• [TEXT EXCERPT]:
****
Thank Goodness for Well-Built Bridges



I must say things seem much brighter than they did last week at this time. I don't know if it's because I got paid for transforming that desk the other day and we sold some stuff on our etsy store. Or if it's because my car might actually be fixed tomorrow and I won't have to spend my life putting water in it or waiting for it to cool down. Ot if it's because I was finally able to switch my cell phone service to a provider and plan that will be about half the amount of money each month. But, whatever the reason, I feel less down in the dumps this week. And I am SO VERY THANKFUL for that!

I was just talking with someone about how stressful it is to constantly feel like you're under a tremendous weight of debt and financial burden. It becomes increasingly difficult to keep a positive attitude when you always feel like you're scraping the bottom of the barrel to get by. So, even though I'm really no better off this week than last as far as financials go, at least I have a couple issues taken care of  that I've been putting off because of their cost. It feels like I literally have had some weight lifted off my chest. Like maybe there actually might be light at the end of the tunnel after all. Because, frankly, I was really starting to feel like the narrow bridge I found myself teetering on was just about to give way under my feet and I would soon drown.

Of course, always the pragmatic individual, I am not going to start whooping it up because things are looking a little brighter. I know I have a long way to go before I actually crawl my way out of the financial situation I'm in. A very long way. And if anything else should get thrown at me, I can't help wondering if that narrow bridge won't just crumble after all. I guess I can only thank God that I started with a well-constructed bridge in the first place...

What I am going to to do is enjoy this little bit of relief I feel today. Heck, I even felt a little elated earlier when I thought I might get my car back today, in working order once again. I'm not going to count on things getting better very quickly and I'm certainly not going to count my chickens before they're hatched. But I will count my blessings and just take what I can get for now. A little bit of happiness here; a little bit of contentment there. I can deal with that for as long as the bridge holds. :)     

Wednesday, September 19, 2012

On A Whim's Desk Transformation


I'm so excited to write a blog about a furniture transformation. And using Annie Sloan Chalk Paint™, nonetheless! At our booth during the Riverwalk Festival in Lowell, we met Kimberly. She purchased a whitewashed end table and an upcycled sign. She then took our card, mentioning that she may be interested in having us  refinish some furniture for her. About a month later, she called and asked for a quote on a desk.

Here is the desk as it was...
This was a nice piece to begin with. A solid wood desk with 2 pull out shelves at the top of each cabinet door. The right-hand side cabinet has a cubby space for your computer tower and the left side cabinet has another slide-out shelf. Not to mention the slide-out keyboard area in the center. In other words, a lot of nooks and crannies to paint! And some nice edges to distress as well.

Our client  wanted a black distressed finish to give this great piece of furniture an updated look. She was going to have us work on the bottom only and leave the hutch for later as she wasn't sure she would use that portion or not. After our initial consultation, she decided to go with Annie Sloan Chalk Paint™ in Graphite. I told her it would distress very nicely, even though it wouldn't be a true black, as she had originally requested. I've transformed other pieces, but hadn't had a chance to work with ASCP before. I was so excited!
****
• [Extracted data entries]:
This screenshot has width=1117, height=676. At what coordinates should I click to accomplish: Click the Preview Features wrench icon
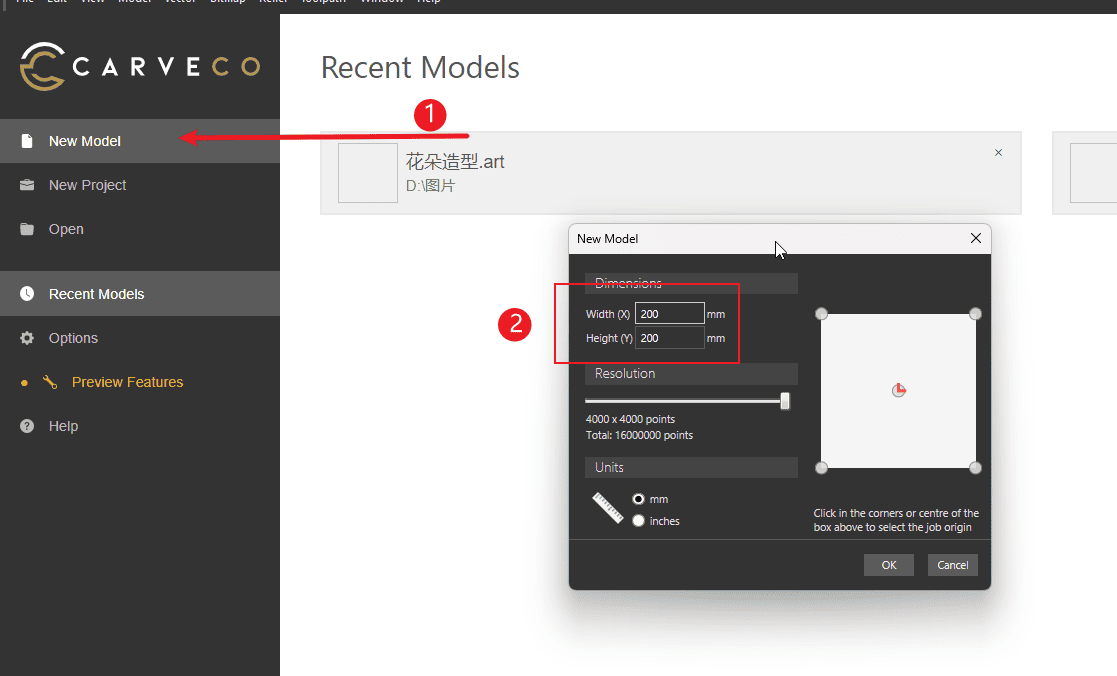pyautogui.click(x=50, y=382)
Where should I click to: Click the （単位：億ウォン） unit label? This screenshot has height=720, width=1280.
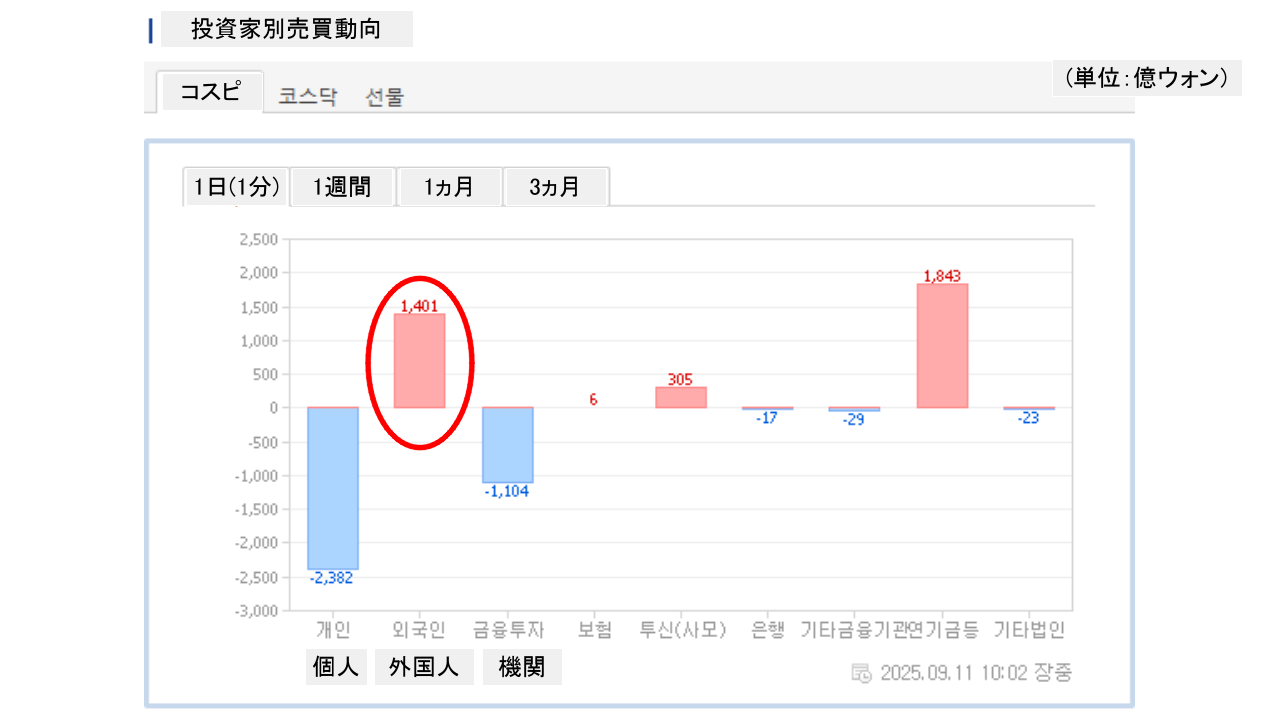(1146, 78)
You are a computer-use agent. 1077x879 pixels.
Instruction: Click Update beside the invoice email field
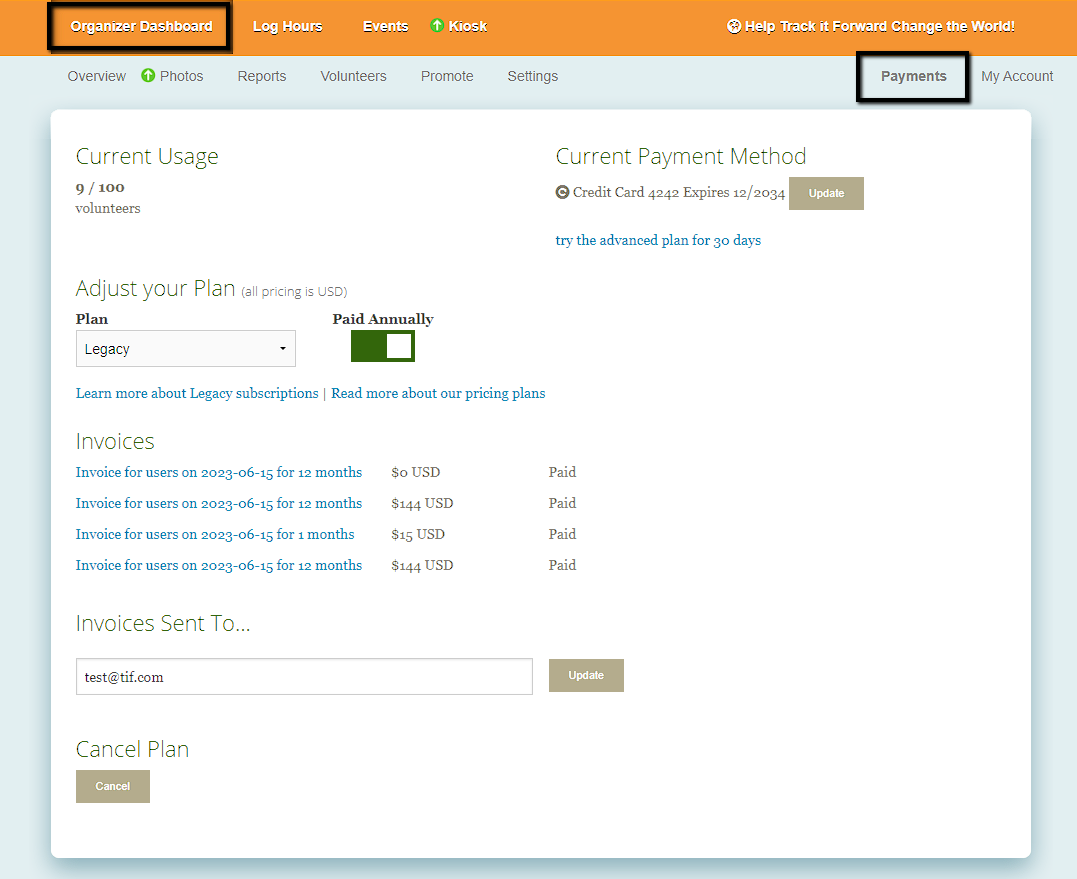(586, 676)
****
• [PARTS OF THE EXERCISE]:
1. Duplicate the part of the blog post that opens with the words containing "I must say things" and closes with "THANKFUL for that!".
2. List each shelf, space, or slide-out area of the desk that the blog post describes in the paragraph beginning "This was a nice piece to begin with."
Rely solely on the blog post.

• [PER-TASK ANSWERS]:
1.
I must say things seem much brighter than they did last week at this time. I don't know if it's because I got paid for transforming that desk the other day and we sold some stuff on our etsy store. Or if it's because my car might actually be fixed tomorrow and I won't have to spend my life putting water in it or waiting for it to cool down. Ot if it's because I was finally able to switch my cell phone service to a provider and plan that will be about half the amount of money each month. But, whatever the reason, I feel less down in the dumps this week. And I am SO VERY THANKFUL for that!

2.
- Two pull-out shelves at the top of each cabinet door
- A cubby space for a computer tower in the right-hand side cabinet
- A slide-out shelf in the left side cabinet
- A slide-out keyboard area in the center